The Microsoft SMB protocol isn't clean and open enough - which makes it both a technical and a security risk. Think about it - if it was so simple and open why do we keep having to play catch up with open source implementations?


I'm not particular to the SMB protocol, I'd happily use any protocol at all that allows me to access my shared files. The great thing about linux is that you've got choices. I regularly use SSHFS to connect to my files from a remote location. I don't even have to open up additional ports since it goes over the standard port 22 for SSH. It's got the latest crypto, shared keys, public keys, you name it, it's simple and works!


They should, and have the resources, to stick to their no-network strategy.

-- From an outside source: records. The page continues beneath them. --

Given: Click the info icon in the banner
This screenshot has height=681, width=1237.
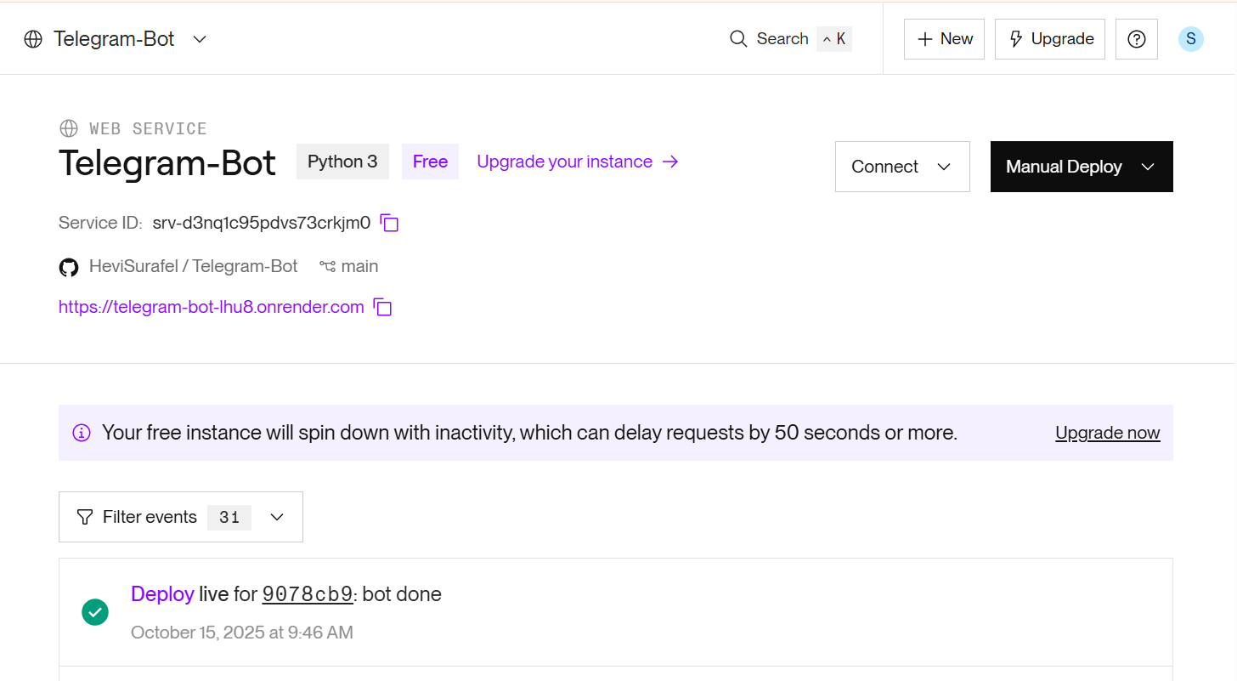Looking at the screenshot, I should click(x=82, y=433).
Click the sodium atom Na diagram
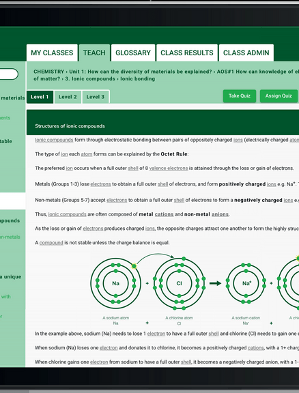The height and width of the screenshot is (393, 299). [x=115, y=283]
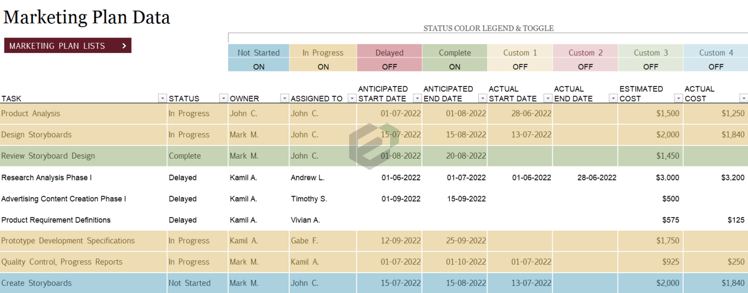
Task: Switch the Complete status toggle
Action: [x=454, y=67]
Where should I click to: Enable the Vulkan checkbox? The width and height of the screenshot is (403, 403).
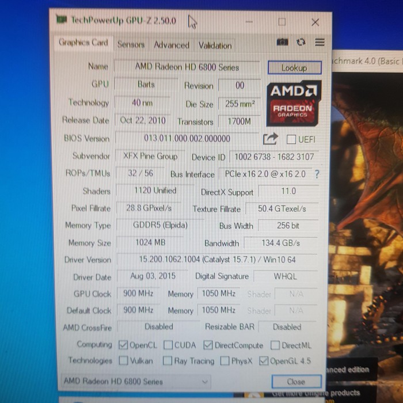[123, 361]
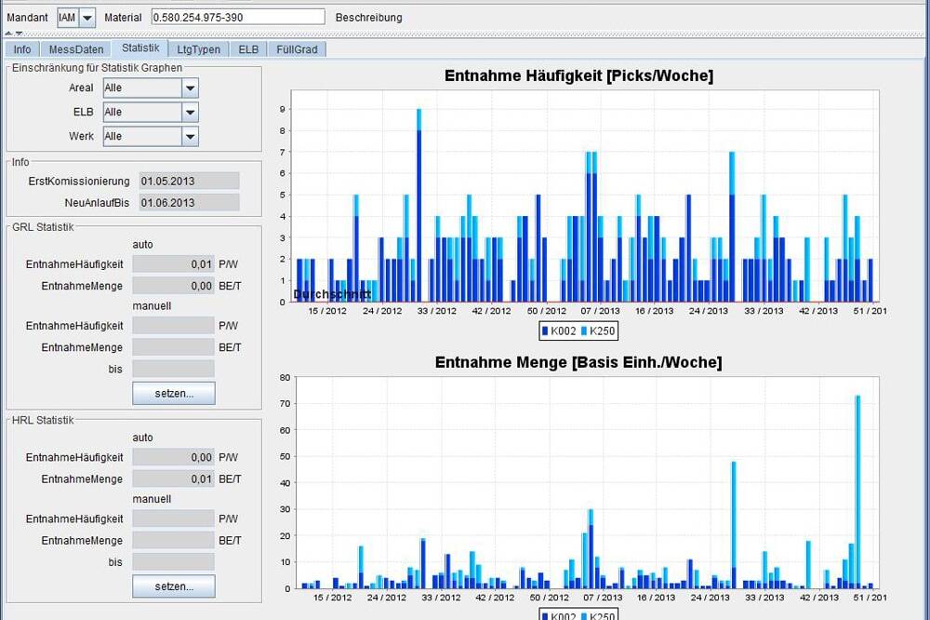Select the NeuAnlaufBis date field

(189, 203)
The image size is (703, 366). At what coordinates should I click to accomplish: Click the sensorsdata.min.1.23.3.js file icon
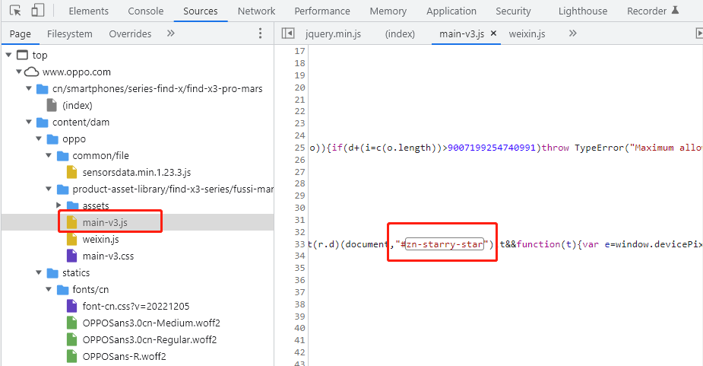[72, 172]
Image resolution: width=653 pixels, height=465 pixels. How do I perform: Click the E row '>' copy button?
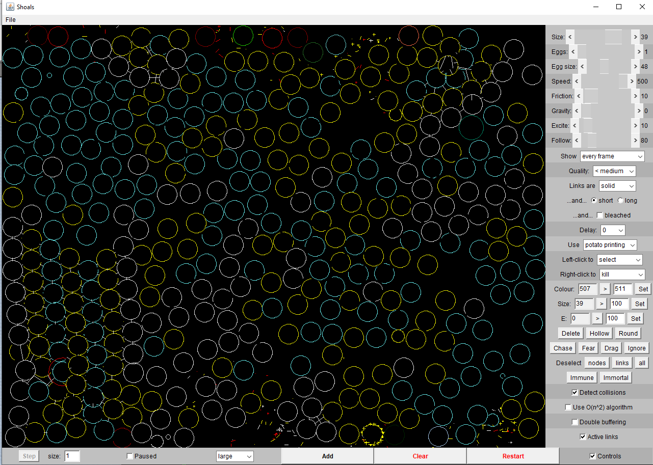[597, 318]
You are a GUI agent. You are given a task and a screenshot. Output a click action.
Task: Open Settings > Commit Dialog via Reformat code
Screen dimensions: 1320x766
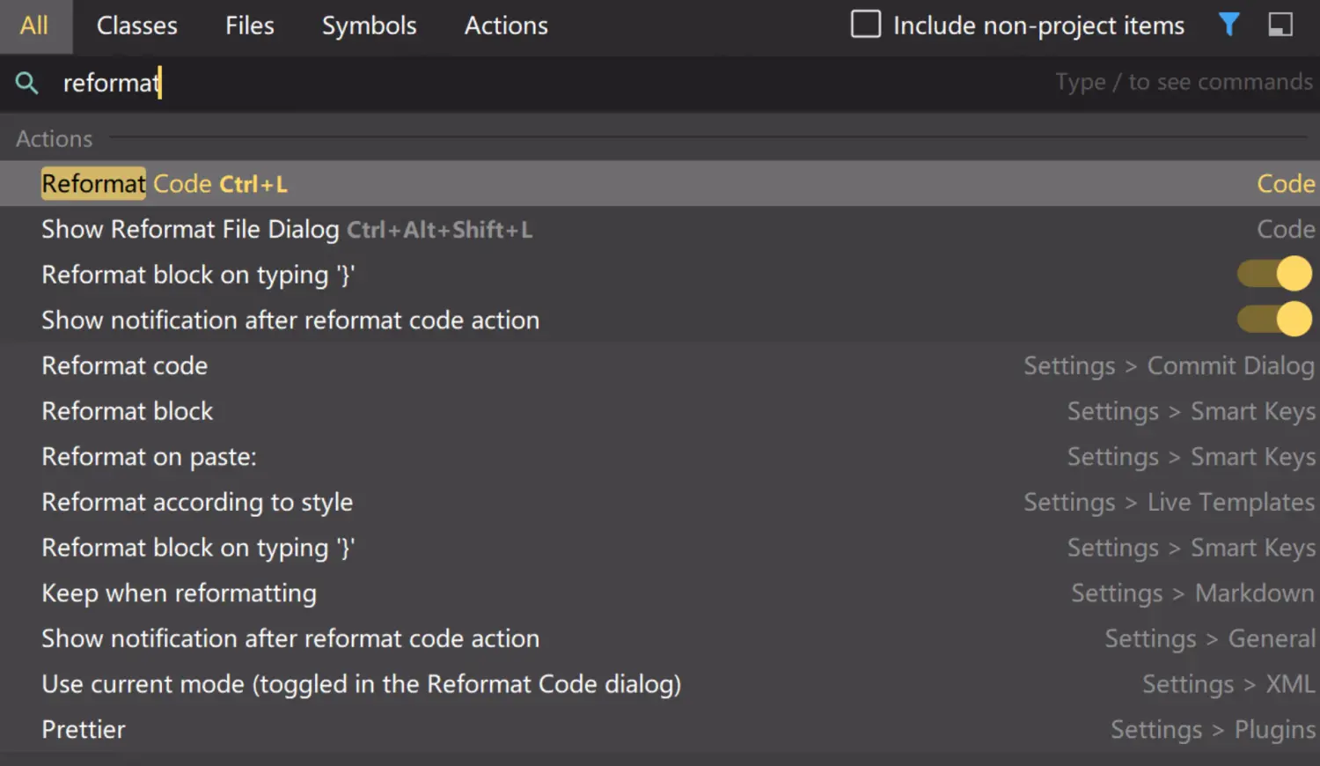pos(124,365)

I won't deny that 3rd party data services may be "good enough" for many people who don't have a computer network, but for those of us who have a working PC network with shared files, the inability to access it from android doesn't simplify anything. It only makes file access extremely frustrating and complex. I often find myself resorting to USB, which is a pathetic substitute for native network file sharing.

Reply Parent Score: 4

RE[2]: I disagree
by darknexus on Wed 12th Sep 2018 19:05 in reply to "RE: I disagree"
darknexus Member since:
2008-07-15

At this point, Chrome OS and Android are as close to ubiquity as Desktop Linux is ever going to get, so I can hardly blame Google or Microsoft for not putting the resources into developing for a constantly changing and unstable platform when they can concentrate on the platforms that most customers really care about. It's just good business sense.

Reply Parent Score: 0

RE[2]: I disagree
by BlueofRainbow on Sat 15th Sep 2018 12:59 in reply to "RE: I disagree"
BlueofRainbow Member since:
2009-01-06

If I am not mistaken, iOS also does not support file operations we have come accustomed to do on a desktop.

Concur with the great thing about Linux is that it offer choices.